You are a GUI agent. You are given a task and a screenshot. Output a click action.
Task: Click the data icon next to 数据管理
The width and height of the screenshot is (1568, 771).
------------------------------
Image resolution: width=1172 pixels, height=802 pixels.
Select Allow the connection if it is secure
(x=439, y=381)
------------------------------
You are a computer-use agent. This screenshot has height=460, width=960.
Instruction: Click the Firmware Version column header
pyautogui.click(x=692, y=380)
------------------------------
Problem details
Please copy the listing from the line with "You are a GUI" up to and including the line with "The width and", reproducing those lines and nothing else.

Task result
You are a GUI agent. You are given a task and a screenshot. Output a click action.
Task: Click the data icon next to 数据管理
The width and height of the screenshot is (1568, 771).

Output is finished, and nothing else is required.